William Tecumseh Sherman is credited with uttering the now-famous phrase “War is hell.” Like so many millions of men, women and children who experienced or witnessed warfare, the Union general had firsthand knowledge of the unspeakable evil of armed conflict. Unfortunately, Sherman’s apt observation no longer conveys the emotional impact of the horror and madness of war.

Because of the way wars have been historically packaged and delivered to the American public -- sanitized, embellished with romantic backstories, and neatly wrapped in a veneer of glory and patriotism -- this is hardly surprising. In the 20 years following World War II, our image of that monumental struggle was viewed largely in terms of John Wayne-type movies that sang the praises of young, confident soldiers, going off to war. The following generation of Amer-icans was treated to the heroics of Sylvester “Rambo” Stallone, a one-man wrecking crew who took on whole battalions of enemy soldiers and won.

“Saving Private Ryan” notwithstanding, even the best war movies do little more than trivialize the revulsion of armed conflict. You can’t smell burning flesh and rotting corpses in a movie theater. In his book Wartime, World War II combat veteran Paul Fussell offers some vivid examples of what one soldier noted was the “real war” that “will never get into the books.”

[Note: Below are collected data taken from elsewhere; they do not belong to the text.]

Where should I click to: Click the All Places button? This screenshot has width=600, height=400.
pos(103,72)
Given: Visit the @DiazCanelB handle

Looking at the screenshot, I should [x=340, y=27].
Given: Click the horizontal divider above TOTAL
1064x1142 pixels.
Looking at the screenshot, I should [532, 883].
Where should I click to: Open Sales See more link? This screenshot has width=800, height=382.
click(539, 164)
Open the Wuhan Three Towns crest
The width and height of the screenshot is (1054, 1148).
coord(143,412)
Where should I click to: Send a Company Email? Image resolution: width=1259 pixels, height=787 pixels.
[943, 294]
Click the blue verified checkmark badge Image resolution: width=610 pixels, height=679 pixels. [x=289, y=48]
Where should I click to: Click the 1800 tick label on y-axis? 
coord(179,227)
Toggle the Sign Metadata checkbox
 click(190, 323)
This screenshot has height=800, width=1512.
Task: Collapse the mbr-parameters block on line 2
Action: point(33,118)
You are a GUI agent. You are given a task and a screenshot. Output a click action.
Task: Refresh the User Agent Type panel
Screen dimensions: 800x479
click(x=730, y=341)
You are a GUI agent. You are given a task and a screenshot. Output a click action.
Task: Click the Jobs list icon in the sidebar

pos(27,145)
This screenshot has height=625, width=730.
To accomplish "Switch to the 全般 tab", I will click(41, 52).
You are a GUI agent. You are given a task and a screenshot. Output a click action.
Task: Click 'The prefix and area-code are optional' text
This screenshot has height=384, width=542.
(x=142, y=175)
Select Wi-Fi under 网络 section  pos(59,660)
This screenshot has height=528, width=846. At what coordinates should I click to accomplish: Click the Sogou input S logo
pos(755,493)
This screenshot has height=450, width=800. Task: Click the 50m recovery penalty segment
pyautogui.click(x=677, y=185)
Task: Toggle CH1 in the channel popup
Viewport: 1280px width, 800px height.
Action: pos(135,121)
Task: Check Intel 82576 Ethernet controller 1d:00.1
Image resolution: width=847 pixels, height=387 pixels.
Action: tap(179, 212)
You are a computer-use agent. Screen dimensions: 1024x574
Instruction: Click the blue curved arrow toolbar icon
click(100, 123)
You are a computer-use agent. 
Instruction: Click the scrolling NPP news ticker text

Starvation and thirst were so grave among prisoners of the Japanese and downed American pilots adrift on boats in the ocean that many went insane. Some resorted to drinking their own urine; others tried to bite the necks of comrades and suck the blood from their jugular veins.

In Berlin, during the final days of the war after the city had been bombed for years and overrun by Russian troops, approximately 50,000 children were found living like animals in destroyed buildings and holes in the ground. Some were “one-eyed or one-legged veterans of 7 or 8 or so”; many were “so deranged that they screamed at the sight of any uniform, even a Salvation Army one.”

The producers and actors involved in war movies, along with the politicians who send soldiers into battle, cannot or will not convey this horror, perhaps because so few of them have firsthand combat experience. Humanity would be well served if the word war was stricken from every language and replaced with “mass horror.” Military historian Victor Davis Hanson notes that for members of his profession to speak of war without vividly portraying the horrors of this enterprise “is a near criminal offense.” The failure of our leaders to inform citizens of potential casualties on both sides in a military intervention other than after we have been attack-ed should be a crime.

The post-Vietnam War generations are especially removed from the realities of war. This is due to an absence of American military intervention of any consequence until the Gulf War, and the severe restrictions placed on the news media during that conflict. Determined to avoid anti-Vietnam War type protests at home, the Pentagon limited coverage of the Gulf War to an ongoing stream of officers standing in front of maps pointing at targets.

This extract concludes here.